Race, Ethnicity and Language Data

Fourteen years ago the Institutes of Medicine published Unequal Treatment: Confronting Racial and Ethnic Disparities in Health Care. Among their recommendations was the observation that to find disparities in care, health systems must first collect Race, Ethnicity, and Language (REAL) data at registration. Many health systems across the country began to make this effort. But then in 2008 the economy collapsed and health systems found themselves launching a rearguard effort to shore up their IT and EMR departments as budgets were cut and IT work forces downsized.Since then, the Affordable Care Act was passed and equity became a pillar of care. Electronic medical records were enhanced and since have evolved to facilitate the sharing of medical information.

At UW Medicine this REAL data effort was reinvigorated in 2015 when our CEO was approached by the American Hospital Association and asked to lead an effort to collect and use REAL data and make this a priority for public hospitals. An effort followed to refine our system for collecting and using race, ethnicity and language data from patients at registration. The effort was remarkable and now we have usable data for 98% of our patients. This allows us to drill down to a granular level and assess health processes and outcomes in the hospital by race, ethnicity, and language spoken. Two examples of how this data can be used are included in a presentation I recorded.

Briefly, by linking REAL data to health outcomes we can not only find disparities in disease burden, but also focus limited resources to address the neediest populations served by the health system.

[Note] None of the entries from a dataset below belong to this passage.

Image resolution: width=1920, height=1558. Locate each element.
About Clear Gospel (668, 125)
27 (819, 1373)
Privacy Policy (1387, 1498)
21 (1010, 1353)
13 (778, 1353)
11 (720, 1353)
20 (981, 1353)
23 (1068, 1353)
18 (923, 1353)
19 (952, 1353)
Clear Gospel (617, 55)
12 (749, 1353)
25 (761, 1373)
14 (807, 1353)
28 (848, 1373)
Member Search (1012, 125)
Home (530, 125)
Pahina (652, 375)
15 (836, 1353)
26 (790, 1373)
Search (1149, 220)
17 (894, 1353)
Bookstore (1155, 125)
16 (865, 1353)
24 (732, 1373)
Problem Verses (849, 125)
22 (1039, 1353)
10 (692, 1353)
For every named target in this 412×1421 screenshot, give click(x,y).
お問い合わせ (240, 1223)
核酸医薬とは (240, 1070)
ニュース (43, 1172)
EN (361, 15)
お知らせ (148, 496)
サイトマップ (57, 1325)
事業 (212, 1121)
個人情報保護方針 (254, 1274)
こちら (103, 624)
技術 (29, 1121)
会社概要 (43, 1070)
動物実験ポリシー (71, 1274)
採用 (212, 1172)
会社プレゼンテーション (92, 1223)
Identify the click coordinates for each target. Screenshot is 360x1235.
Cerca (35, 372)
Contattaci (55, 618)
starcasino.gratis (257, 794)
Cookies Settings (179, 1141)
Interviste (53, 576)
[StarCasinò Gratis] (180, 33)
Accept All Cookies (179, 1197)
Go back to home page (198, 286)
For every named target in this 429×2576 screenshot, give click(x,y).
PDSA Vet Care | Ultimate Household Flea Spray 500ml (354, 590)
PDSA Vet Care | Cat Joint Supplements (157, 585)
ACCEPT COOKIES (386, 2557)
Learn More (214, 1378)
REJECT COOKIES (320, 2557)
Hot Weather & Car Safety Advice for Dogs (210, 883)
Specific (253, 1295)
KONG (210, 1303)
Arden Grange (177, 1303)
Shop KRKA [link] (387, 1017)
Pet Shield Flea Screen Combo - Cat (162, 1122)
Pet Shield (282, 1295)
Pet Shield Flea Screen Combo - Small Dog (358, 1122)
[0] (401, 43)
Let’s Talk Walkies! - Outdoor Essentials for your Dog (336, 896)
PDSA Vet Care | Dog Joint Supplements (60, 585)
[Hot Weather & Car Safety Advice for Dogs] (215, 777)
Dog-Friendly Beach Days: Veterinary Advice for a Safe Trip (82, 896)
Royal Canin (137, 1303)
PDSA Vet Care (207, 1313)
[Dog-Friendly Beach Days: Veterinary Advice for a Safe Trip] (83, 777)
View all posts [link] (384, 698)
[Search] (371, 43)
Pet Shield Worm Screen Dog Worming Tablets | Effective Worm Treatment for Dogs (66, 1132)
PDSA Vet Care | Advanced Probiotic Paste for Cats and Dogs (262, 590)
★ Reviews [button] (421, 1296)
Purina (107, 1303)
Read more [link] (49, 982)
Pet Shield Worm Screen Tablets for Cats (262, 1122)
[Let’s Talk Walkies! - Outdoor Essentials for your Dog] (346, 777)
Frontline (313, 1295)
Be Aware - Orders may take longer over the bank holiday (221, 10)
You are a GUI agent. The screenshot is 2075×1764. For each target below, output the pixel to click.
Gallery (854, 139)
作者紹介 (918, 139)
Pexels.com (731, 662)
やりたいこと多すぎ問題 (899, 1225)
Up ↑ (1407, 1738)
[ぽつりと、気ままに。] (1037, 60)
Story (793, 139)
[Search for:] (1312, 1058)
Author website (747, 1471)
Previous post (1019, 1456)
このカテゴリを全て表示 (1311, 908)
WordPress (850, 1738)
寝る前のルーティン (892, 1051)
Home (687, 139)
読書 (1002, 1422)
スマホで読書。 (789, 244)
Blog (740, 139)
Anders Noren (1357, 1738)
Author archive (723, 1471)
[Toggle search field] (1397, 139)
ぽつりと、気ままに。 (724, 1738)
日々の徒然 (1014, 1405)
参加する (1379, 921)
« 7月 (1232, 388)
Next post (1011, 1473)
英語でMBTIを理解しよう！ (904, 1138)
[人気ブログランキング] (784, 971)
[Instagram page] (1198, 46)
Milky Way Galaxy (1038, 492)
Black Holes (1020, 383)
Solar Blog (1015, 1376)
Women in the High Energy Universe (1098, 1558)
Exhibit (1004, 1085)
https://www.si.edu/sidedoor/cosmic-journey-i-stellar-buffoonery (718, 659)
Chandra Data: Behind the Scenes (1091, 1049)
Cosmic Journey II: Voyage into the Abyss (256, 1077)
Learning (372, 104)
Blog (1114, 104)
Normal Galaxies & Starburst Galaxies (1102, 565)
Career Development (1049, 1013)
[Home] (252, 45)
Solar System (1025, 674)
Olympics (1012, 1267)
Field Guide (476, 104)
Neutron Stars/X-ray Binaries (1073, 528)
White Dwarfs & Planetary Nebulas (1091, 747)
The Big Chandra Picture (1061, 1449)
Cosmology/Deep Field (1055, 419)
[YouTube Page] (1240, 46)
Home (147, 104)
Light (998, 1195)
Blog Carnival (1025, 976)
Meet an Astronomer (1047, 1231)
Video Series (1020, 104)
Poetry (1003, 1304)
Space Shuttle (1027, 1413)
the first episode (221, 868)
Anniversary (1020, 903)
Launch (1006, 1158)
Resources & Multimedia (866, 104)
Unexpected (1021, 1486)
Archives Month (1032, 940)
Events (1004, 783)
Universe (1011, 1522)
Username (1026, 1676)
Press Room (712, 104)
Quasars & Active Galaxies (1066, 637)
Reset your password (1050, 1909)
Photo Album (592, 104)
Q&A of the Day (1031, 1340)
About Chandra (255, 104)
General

For example, we identified poorer rates of diabetes control in Latino and Somali communities when compared to 10 other language groups. We could then use limited resources to marshal a focused effort in diabetic management for selected diabetics in these communities to lower their HgbA1c and thereby gain better control of their diabetes. In this way, the collection and use of REAL data accomplishes several goals:

  • REAL data helps to find disease disparities in ethnic communities.
  • REAL data can help identify differences in care delivery and outcomes for these diseases in these communities.
  • Identifying disparities helps us to decide which populations are most in need of limited resources to address those identified disparities.
  • Once identified, the interventions and materials needed to address these disparities in care can be developed in a linguistically and culturally appropriate manner.
  • The impact of these efforts can be tracked to analyze the relative cost and benefit of the efforts made.

REAL data limits unnecessary effort in communities that are not suffering as much as others, and redirects the resources and effort to those suffering the most. This not only saves money, but also reduces morbidity for disproportionately affected communities. The REAL data process then allows us to track the impact of our efforts. For small language communities, such as those recently arriving refugee groups, the collection of language data is very important. It makes a potentially invisible community visible to administrators and health services delivery systems. This allows health system not only to address health disparities, but to track the health status of refugee communities.

I encourage you to think about both mundane and innovative uses for REAL data and make use of this powerful tool for equity and to address unmet pain and suffering.